Linux kernel source tree
Go to file
Yu Zhao b1f202060a mm: remap unused subpages to shared zeropage when splitting isolated thp
Patch series "mm: split underused THPs", v5.

The current upstream default policy for THP is always.  However, Meta uses
madvise in production as the current THP=always policy vastly
overprovisions THPs in sparsely accessed memory areas, resulting in
excessive memory pressure and premature OOM killing.  Using madvise +
relying on khugepaged has certain drawbacks over THP=always.  Using
madvise hints mean THPs aren't "transparent" and require userspace
changes.  Waiting for khugepaged to scan memory and collapse pages into
THP can be slow and unpredictable in terms of performance (i.e.  you dont
know when the collapse will happen), while production environments require
predictable performance.  If there is enough memory available, its better
for both performance and predictability to have a THP from fault time,
i.e.  THP=always rather than wait for khugepaged to collapse it, and deal
with sparsely populated THPs when the system is running out of memory.

This patch series is an attempt to mitigate the issue of running out of
memory when THP is always enabled.  During runtime whenever a THP is being
faulted in or collapsed by khugepaged, the THP is added to a list. 
Whenever memory reclaim happens, the kernel runs the deferred_split
shrinker which goes through the list and checks if the THP was underused,
i.e.  how many of the base 4K pages of the entire THP were zero-filled. 

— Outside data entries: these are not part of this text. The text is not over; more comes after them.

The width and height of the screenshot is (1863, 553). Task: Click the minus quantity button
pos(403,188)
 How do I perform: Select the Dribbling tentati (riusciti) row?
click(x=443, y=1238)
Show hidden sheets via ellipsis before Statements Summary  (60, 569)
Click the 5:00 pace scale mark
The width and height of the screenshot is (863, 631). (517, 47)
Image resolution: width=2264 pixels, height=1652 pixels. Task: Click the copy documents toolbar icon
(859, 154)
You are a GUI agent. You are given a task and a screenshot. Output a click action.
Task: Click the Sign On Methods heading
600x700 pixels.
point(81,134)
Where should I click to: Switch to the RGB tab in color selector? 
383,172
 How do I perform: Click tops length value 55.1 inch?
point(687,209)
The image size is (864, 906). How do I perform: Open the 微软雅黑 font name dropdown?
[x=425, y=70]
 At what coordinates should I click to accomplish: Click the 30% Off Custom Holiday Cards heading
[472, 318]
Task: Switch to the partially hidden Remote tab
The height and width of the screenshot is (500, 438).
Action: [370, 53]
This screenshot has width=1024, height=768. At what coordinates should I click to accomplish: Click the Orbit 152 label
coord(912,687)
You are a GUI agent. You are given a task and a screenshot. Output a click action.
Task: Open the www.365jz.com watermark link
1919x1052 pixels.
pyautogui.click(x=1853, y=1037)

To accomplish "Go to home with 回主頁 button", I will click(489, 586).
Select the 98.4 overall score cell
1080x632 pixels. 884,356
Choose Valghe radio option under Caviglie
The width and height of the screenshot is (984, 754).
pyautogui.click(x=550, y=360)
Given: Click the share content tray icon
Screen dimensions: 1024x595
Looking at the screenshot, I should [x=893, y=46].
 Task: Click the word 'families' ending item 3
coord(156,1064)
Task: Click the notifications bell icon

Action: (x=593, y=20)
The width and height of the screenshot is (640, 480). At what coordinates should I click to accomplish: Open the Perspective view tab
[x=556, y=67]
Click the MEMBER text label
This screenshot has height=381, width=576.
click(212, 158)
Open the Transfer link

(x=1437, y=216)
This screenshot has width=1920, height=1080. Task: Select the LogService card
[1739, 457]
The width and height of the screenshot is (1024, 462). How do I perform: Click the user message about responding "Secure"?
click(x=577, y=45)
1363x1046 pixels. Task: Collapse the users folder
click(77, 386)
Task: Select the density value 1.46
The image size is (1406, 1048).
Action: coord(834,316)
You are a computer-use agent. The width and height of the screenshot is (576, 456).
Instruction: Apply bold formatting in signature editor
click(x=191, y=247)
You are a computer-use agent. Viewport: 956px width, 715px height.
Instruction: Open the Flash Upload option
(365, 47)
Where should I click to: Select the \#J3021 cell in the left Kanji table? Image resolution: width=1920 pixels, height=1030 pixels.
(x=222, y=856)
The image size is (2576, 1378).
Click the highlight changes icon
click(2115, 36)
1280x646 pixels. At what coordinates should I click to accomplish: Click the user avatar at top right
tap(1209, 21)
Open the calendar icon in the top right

If this number goes above a certain threshold, the shrinker will attempt
to split that THP.  Then at remap time, the pages that were zero-filled
are mapped to the shared zeropage, hence saving memory.  This method
avoids the downside of wasting memory in areas where THP is sparsely
filled when THP is always enabled, while still providing the upside THPs
like reduced TLB misses without having to use madvise.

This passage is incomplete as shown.